The present study has compared two groups of bilingual children (English dominant and German dominant) with regard to their story-retell in both languages using a standardised procedure, the Bus Story.


No differences between the groups were found in terms of general measures, such as information score, MLU and the number of word types used for each story. Both groups were also equally able to reproduce complex clauses in their own narrative, either as a copy of the model provided, or a modification of the input.


Differences between the two groups of children were found in the German context, where German dominant children outperformed English dominant children in terms of their ability to use synonyms of verbs, as well as in terms of errors.  These differences are fairly subtle, but nevertheless highlight a need for additional practise in a classroom situation that is based on a curriculum for monolingual German primary school children.


A further result of this study is the lack of a correlation between the Bus Story measures and vocabulary measures in the children tested. This correlation was found for monolingual children, but it seems to be absent in the bilingual case.
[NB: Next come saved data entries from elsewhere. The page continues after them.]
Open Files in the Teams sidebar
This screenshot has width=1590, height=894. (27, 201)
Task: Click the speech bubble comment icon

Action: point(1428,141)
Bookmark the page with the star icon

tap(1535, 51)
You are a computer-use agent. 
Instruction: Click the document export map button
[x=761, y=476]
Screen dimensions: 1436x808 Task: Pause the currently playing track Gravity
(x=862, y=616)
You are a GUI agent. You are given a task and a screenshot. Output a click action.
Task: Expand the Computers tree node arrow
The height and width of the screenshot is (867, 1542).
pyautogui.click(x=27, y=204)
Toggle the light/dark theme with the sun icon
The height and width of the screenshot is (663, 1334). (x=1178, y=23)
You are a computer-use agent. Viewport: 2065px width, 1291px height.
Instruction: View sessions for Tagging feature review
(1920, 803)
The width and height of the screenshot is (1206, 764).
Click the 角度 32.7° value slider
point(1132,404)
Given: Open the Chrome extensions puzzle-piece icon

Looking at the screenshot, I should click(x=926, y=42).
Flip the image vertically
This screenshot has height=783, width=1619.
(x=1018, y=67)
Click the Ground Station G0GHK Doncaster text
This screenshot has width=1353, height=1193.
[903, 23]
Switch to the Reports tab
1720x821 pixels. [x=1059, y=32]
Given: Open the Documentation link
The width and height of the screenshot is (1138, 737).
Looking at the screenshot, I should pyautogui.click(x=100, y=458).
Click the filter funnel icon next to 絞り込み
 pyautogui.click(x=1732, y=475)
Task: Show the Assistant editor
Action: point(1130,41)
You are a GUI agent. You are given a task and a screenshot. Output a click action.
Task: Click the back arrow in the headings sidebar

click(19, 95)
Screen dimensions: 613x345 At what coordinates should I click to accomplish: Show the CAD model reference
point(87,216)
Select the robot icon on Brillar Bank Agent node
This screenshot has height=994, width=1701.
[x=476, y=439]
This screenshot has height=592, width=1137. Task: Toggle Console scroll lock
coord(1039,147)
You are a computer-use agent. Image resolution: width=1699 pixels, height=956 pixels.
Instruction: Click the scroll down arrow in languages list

This means that vocabulary skills in bilingual children do not predict syntactic ability. Even where a bilingual child is more restricted in word choice, this does not affect their syntactic abilities. In the present study, most children were able to retell the stories adequately, incorporating a good level of complexity in both languages, even if their vocabulary score for one language was well below that of the other.


Overall, the results found in this study both support and differ from those of Gutiérrez-Clellen (2002). We did not find here the same differences as she reports: one intriguing difference is the much greater degree to which her informants departed from the ‘input text’. On the other hand, our findings concur with hers, and with her overall conclusion, in that they support the position that bilingualism is a continuum of skills. Single language measures of young bilingual children are inherently unreliable in making a rounded assessment of their skills. And it is even more dangerous to infer one measure from another -  e.g. to take a vocabulary score as any kind of indicator of syntactic competence.


We should also, however, acknowledge the particular circumstances of the children studied here. All children live in the UK and have had contact with the language of the country, while their other language is supported through at least one parent and also the school environment. These represent significant contrasts with the Spanish-English speaking children studied by Gutiérrez-Clellen.